A diagnosis still had not been made following the property visit, paddock inspection and post mortem. It was not until I presented this case at the 2012 Production Animal Pathology for Field Veterinarians course, that Field Pea Mania was suggested as the likely cause.
A literature search shows that this condition has been documented twice in the Australian literature, namely by Lenghaus in Victoria in 1987, and Reardon & McKenzie near Warwick in Qld in 2001.
In both of these cases, the crops were dry (or water stressed) when the syndrome was noticed. Reardon & McKenzie noted that the crop in their case received 11mm of rain in the weeks prior to the onset of the manic behaviour. These reported conditions are very similar to those preceding the clinical signs in this case.
Also similar to our case, Reardon & McKenzie ruled out major organ failure, metabolic and infectious causes on blood work during their case. In the case reported by Lenghaus, a post mortem was performed on a bull that had intermittent convulsions, became comatose and died within 24 hours of becoming unwell. Histopathology of this bull showed cerebral oedema and sporadic cerebral neuronal necrosis. This is different to our case, where there were no abnormalities seen on histopathology of the brain.
In all three cases, the majority of animals that experienced Pea Mania recovered within three days when moved to alternative pasture. Some animals needed to be euthanized due to injuries sustained during the manic episodes.
In both of the previously reported cases, there were no microbial pathogens or endophytes found on or in the plants. This is different to our case, where there was a grey mould noticed on the foliage of the plants.

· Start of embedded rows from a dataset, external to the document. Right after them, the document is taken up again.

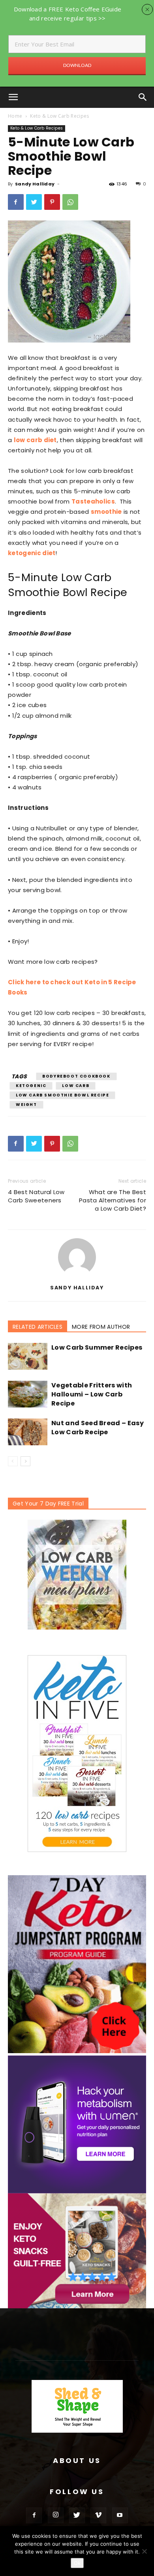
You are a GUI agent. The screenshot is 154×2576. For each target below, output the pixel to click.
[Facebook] (16, 202)
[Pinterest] (52, 202)
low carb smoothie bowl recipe (62, 1095)
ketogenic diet (31, 553)
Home (15, 116)
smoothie (106, 511)
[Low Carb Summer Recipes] (27, 1356)
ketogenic (31, 1086)
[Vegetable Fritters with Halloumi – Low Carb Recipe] (27, 1394)
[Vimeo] (98, 2515)
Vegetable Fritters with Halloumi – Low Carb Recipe (91, 1394)
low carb (75, 1086)
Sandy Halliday (34, 184)
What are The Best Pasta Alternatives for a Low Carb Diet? (112, 1200)
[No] (144, 2551)
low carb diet (35, 440)
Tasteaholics (93, 501)
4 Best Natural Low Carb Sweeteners (36, 1196)
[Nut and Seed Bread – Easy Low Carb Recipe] (27, 1432)
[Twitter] (34, 202)
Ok (77, 2563)
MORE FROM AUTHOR (101, 1327)
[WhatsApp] (70, 202)
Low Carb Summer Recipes (96, 1347)
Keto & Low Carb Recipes (59, 116)
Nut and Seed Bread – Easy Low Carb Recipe (97, 1428)
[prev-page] (13, 1461)
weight (26, 1104)
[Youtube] (120, 2515)
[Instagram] (56, 2515)
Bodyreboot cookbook (76, 1076)
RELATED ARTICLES (37, 1327)
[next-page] (25, 1461)
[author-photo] (77, 1276)
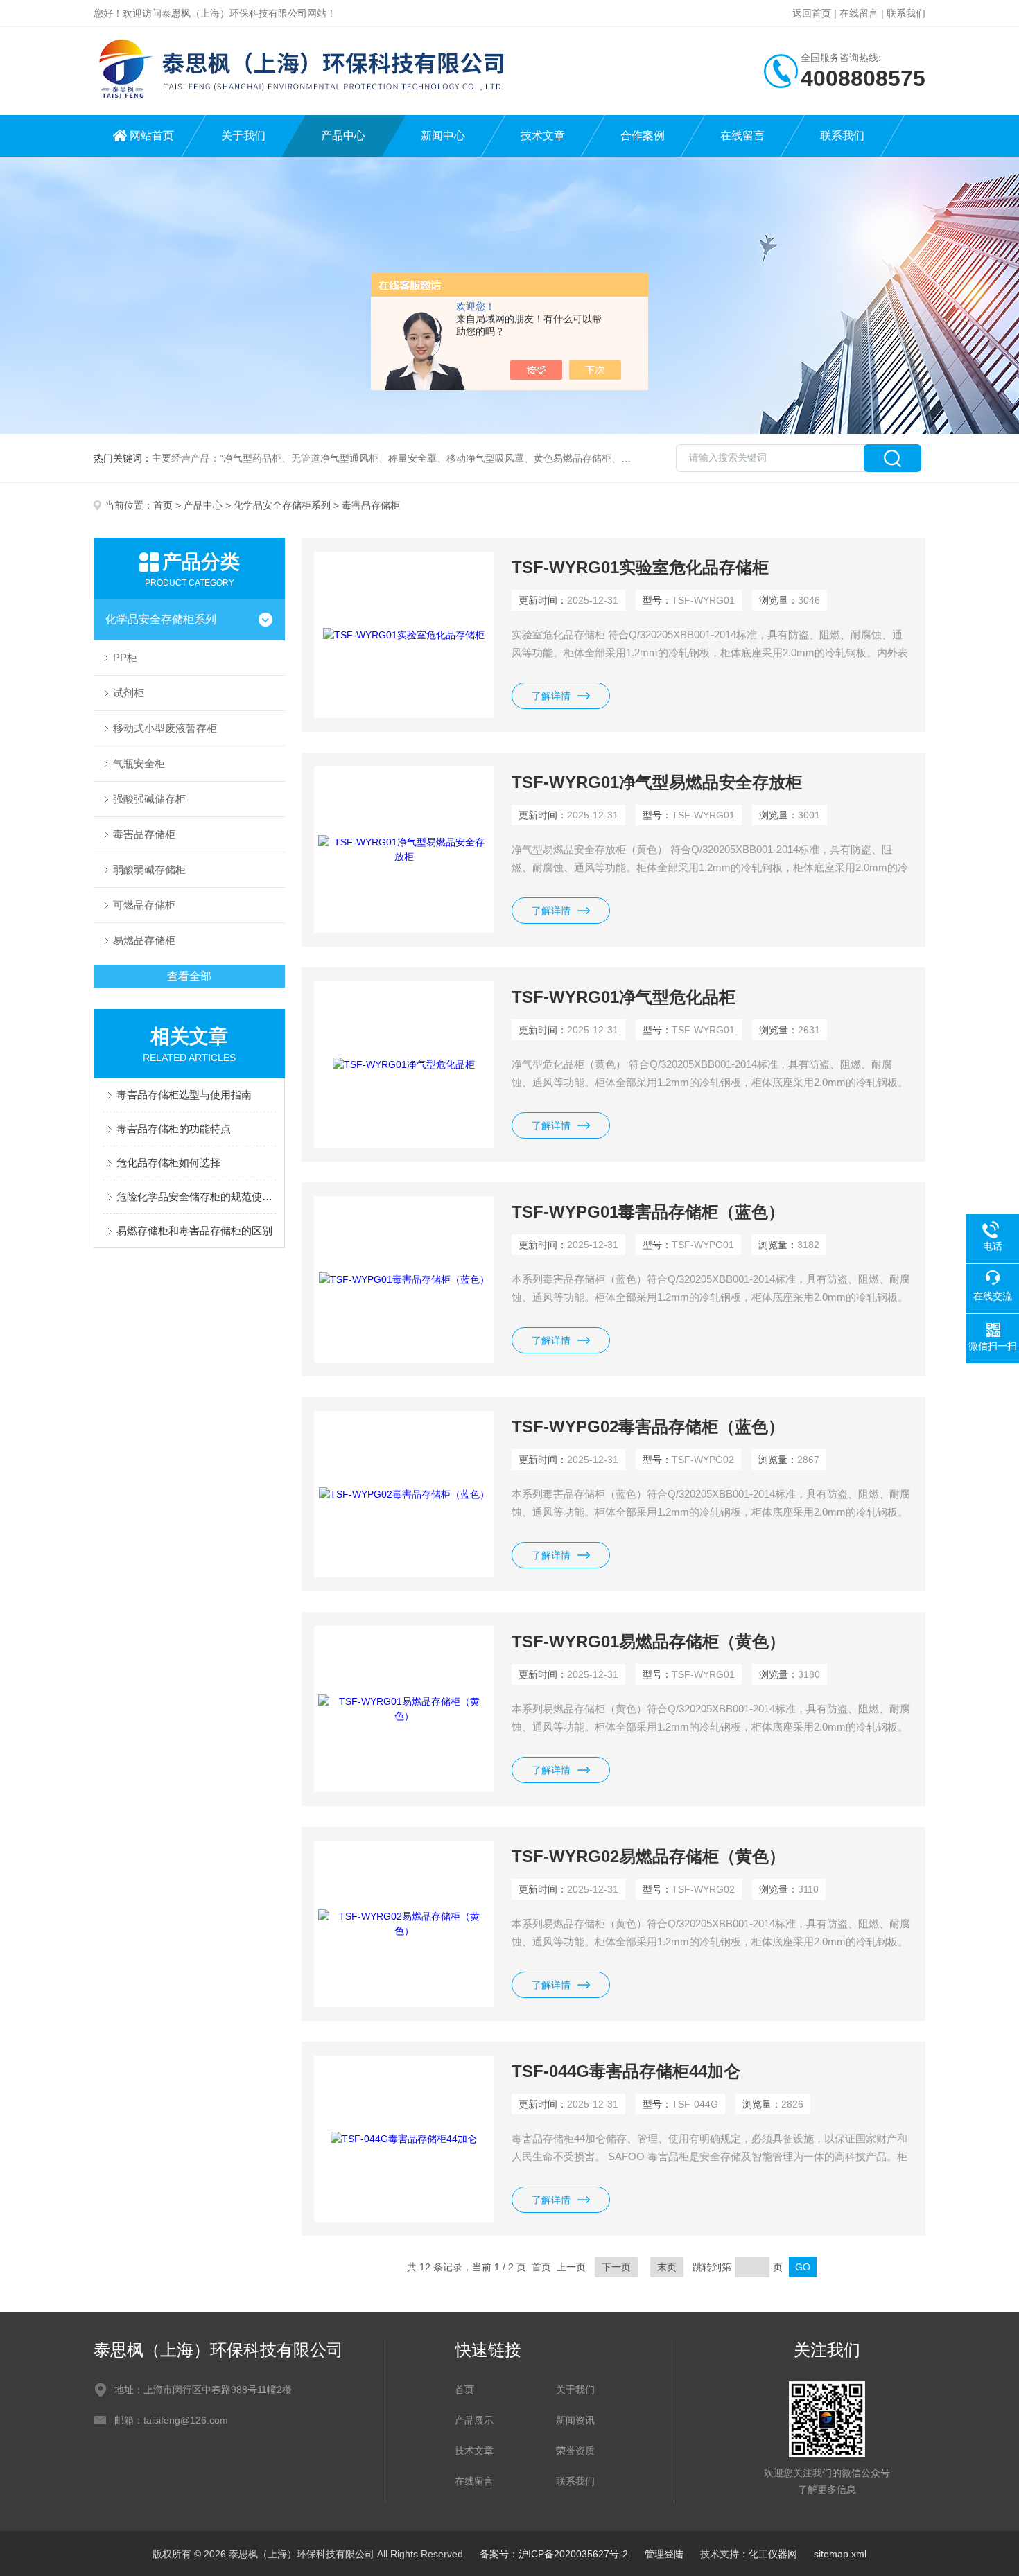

In light of these previous reports, it is thought that the clinical syndrome of Pea Mania is unrelated to this mould but instead that the plant itself generates a toxin, possibly when water stressed and then freshened up with recent rainfall.
Although a rarely reported syndrome, Pea Mania should be considered when any abnormal behaviour is reported by a livestock owner grazing a field pea crop, especially when there is a lack of pathological changes on blood work or post mortem. As the clinical signs are dramatic and short lived, it would be worthwhile getting farmers to film the animals while the clinical signs are occurring. It would be interesting in future to identify the toxin involved in this clinical syndrome.
A big thank you to John Glastonbury, Peter Windsor, Robert Barwell and the rest of the 2011 Pathology for Field Veterinarians course who brought Pea Mania up as a probable diagnosis for this case; and to Tim McNee, DPI Agronomist at Nyngan who helped with the identification of the plant.